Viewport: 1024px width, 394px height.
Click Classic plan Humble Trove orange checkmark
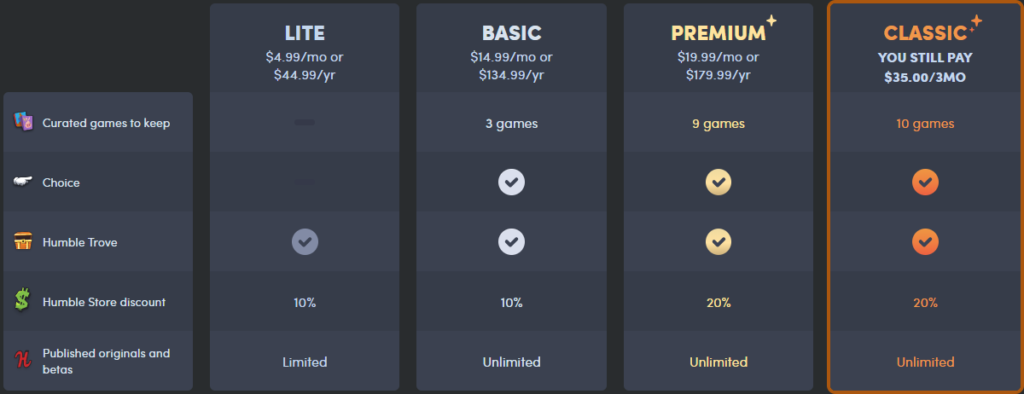[925, 242]
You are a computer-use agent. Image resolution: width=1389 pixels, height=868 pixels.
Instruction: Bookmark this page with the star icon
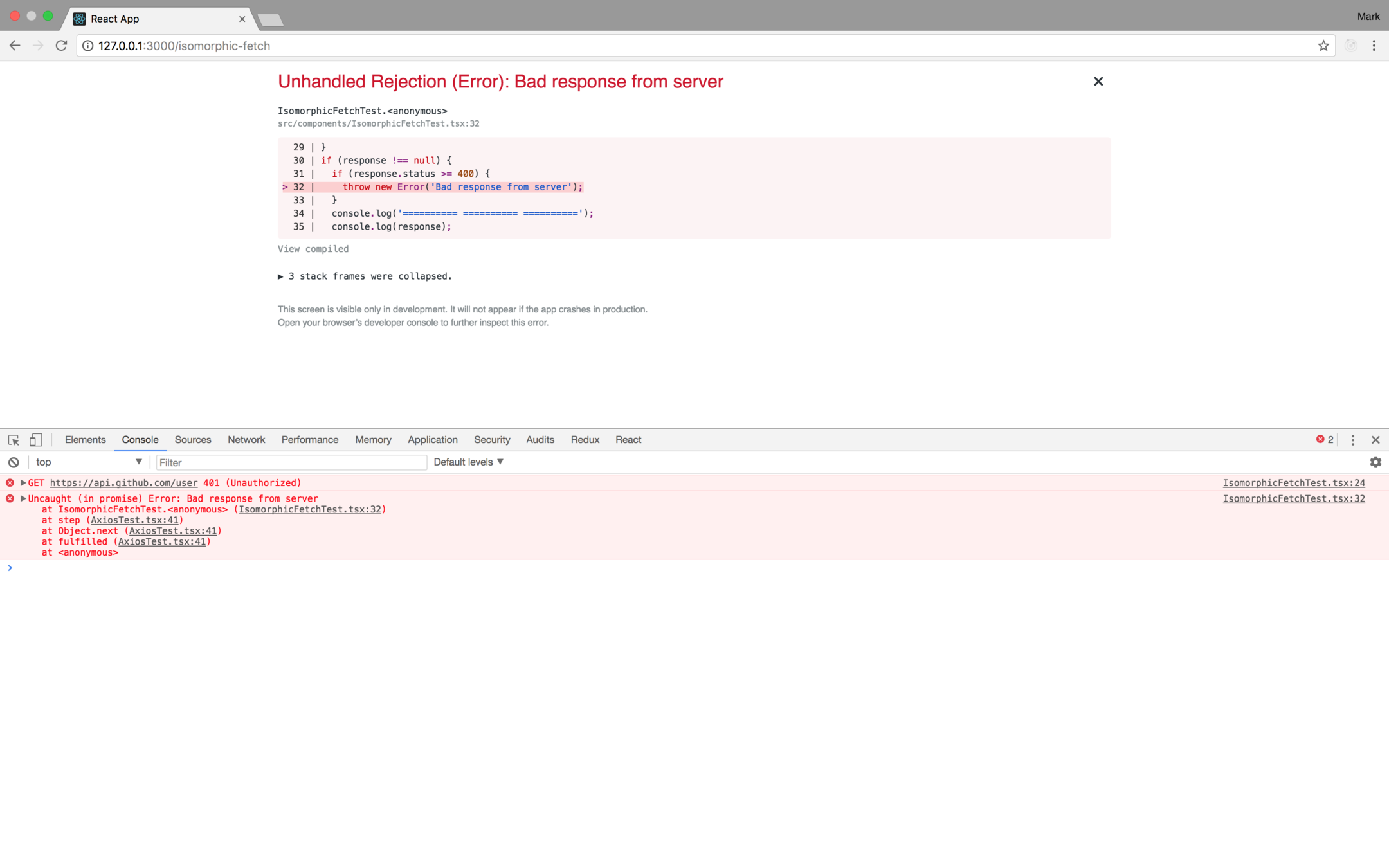(1323, 46)
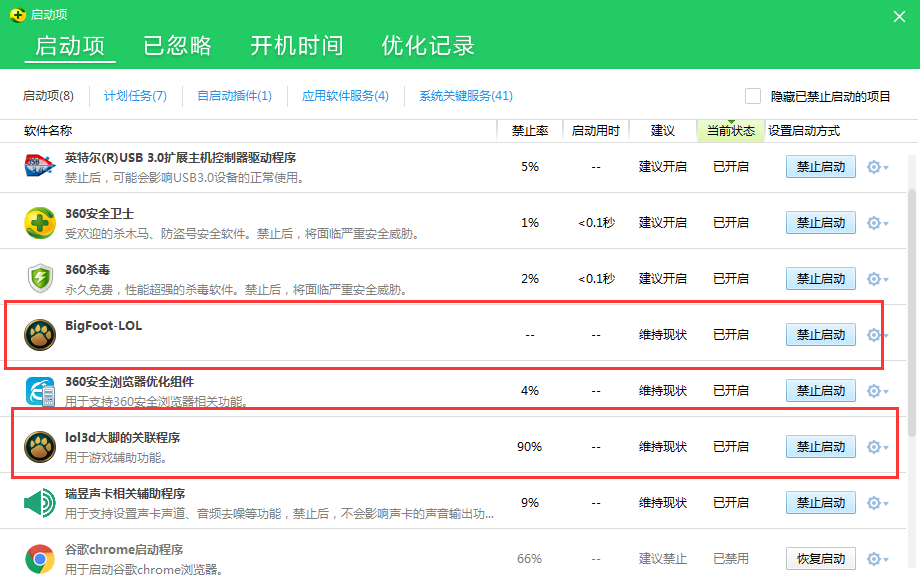Open startup settings dropdown for 谷歌Chrome row
Screen dimensions: 920x580
tap(875, 558)
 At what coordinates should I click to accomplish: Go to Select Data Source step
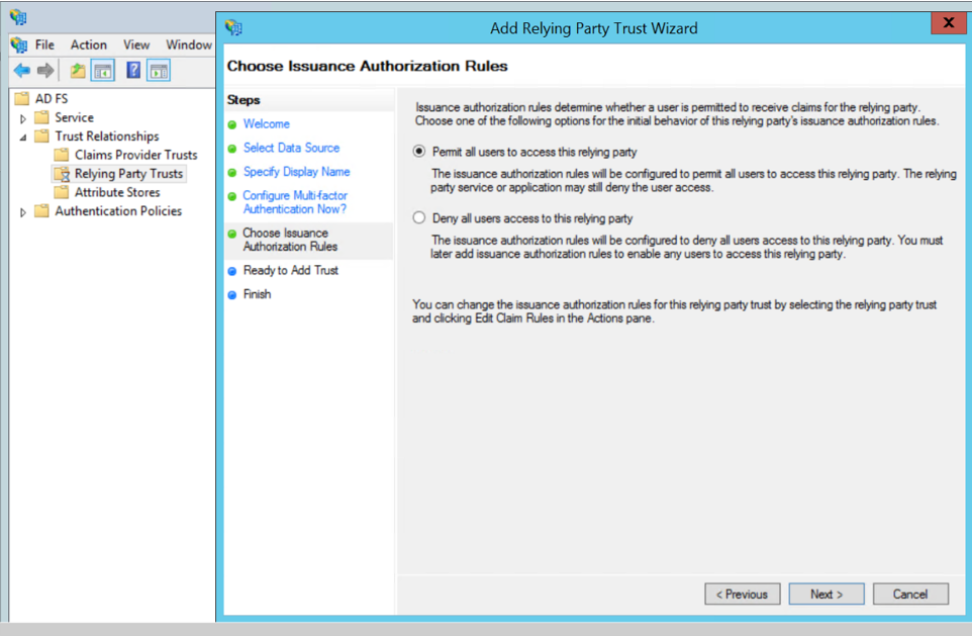pyautogui.click(x=291, y=148)
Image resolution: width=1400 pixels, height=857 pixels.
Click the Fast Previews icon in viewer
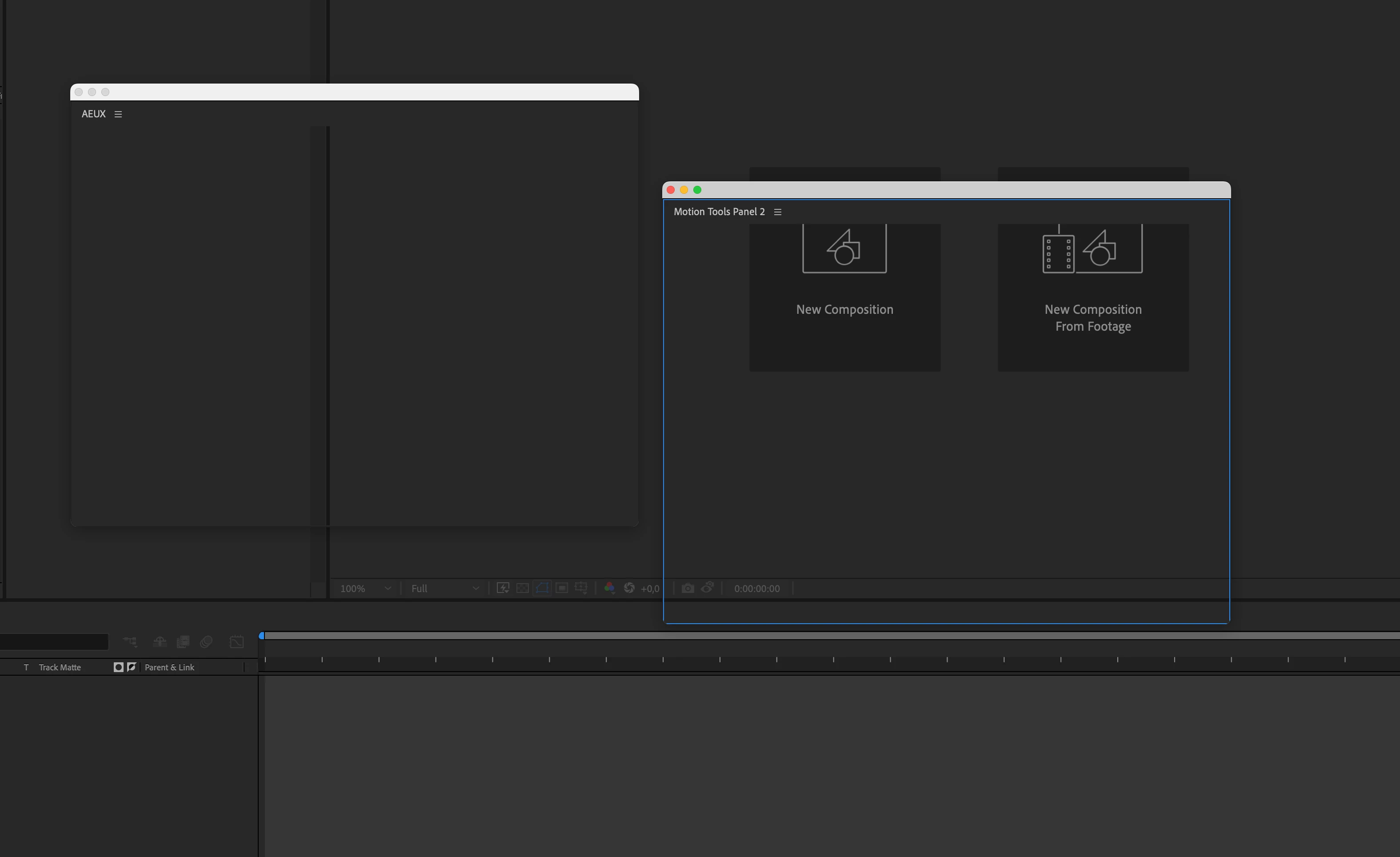503,588
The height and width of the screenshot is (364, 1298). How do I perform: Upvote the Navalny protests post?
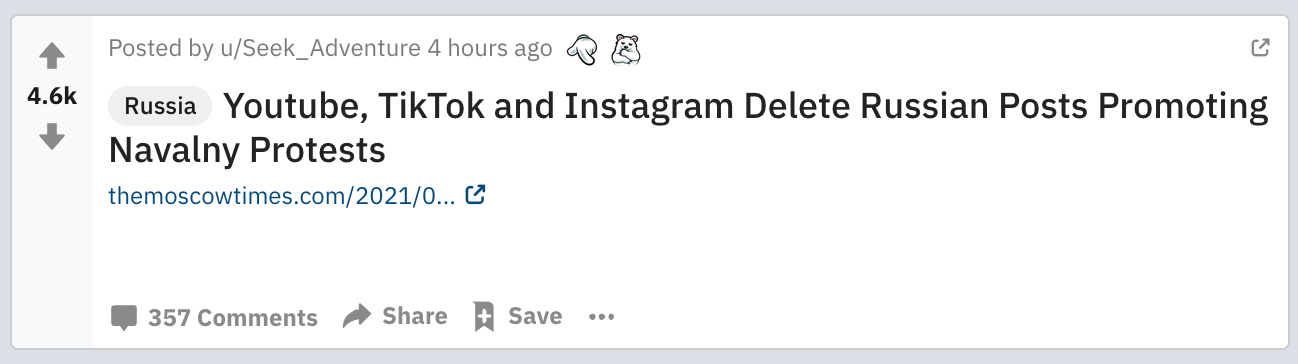(51, 56)
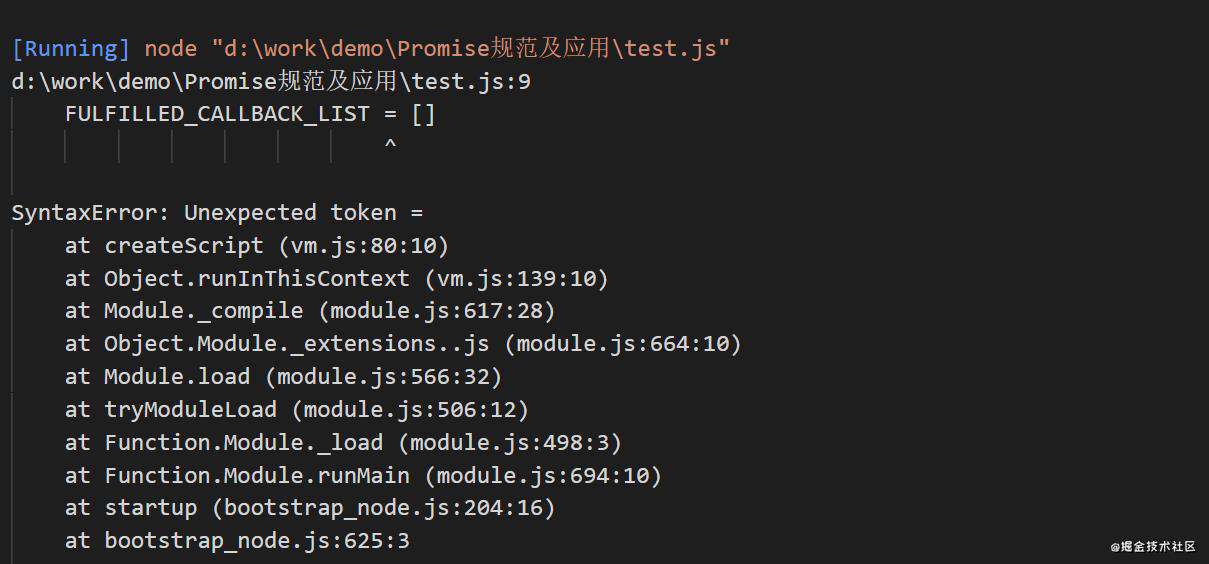Click module.js:506:12 in tryModuleLoad line
Image resolution: width=1209 pixels, height=564 pixels.
pos(410,410)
= = = = =
EXERCISE REQUIREMENTS: Turn every line of the rows above into a Markdown table with the columns "No." and "Line," numbering the lines in order and skipping blank ones. Leave the pictures out.

SOLUTION BELOW:
| No. | Line |
|---|---|
| 1 | Viewport: 1024px width, 394px height. |
| 2 | Click Classic plan Humble Trove orange checkmark |
| 3 | [925, 242] |
| 4 | You are a computer-use agent. Image resolution: width=1389 pixels, height=868 pixels. |
| 5 | Instruction: Bookmark this page with the star icon |
| 6 | (1323, 46) |
| 7 | Open startup settings dropdown for 谷歌Chrome row |
| 8 | Screen dimensions: 920x580 |
| 9 | tap(875, 558) |
| 10 |  At what coordinates should I click to accomplish: Go to Select Data Source step |
| 11 | pyautogui.click(x=291, y=148) |
| 12 | Image resolution: width=1400 pixels, height=857 pixels. |
| 13 | Click the Fast Previews icon in viewer |
| 14 | 503,588 |
| 15 | The height and width of the screenshot is (364, 1298). How do I perform: Upvote the Navalny protests post? |
| 16 | (51, 56) |
| 17 | Click module.js:506:12 in tryModuleLoad line |
| 18 | Image resolution: width=1209 pixels, height=564 pixels. |
| 19 | pos(410,410) |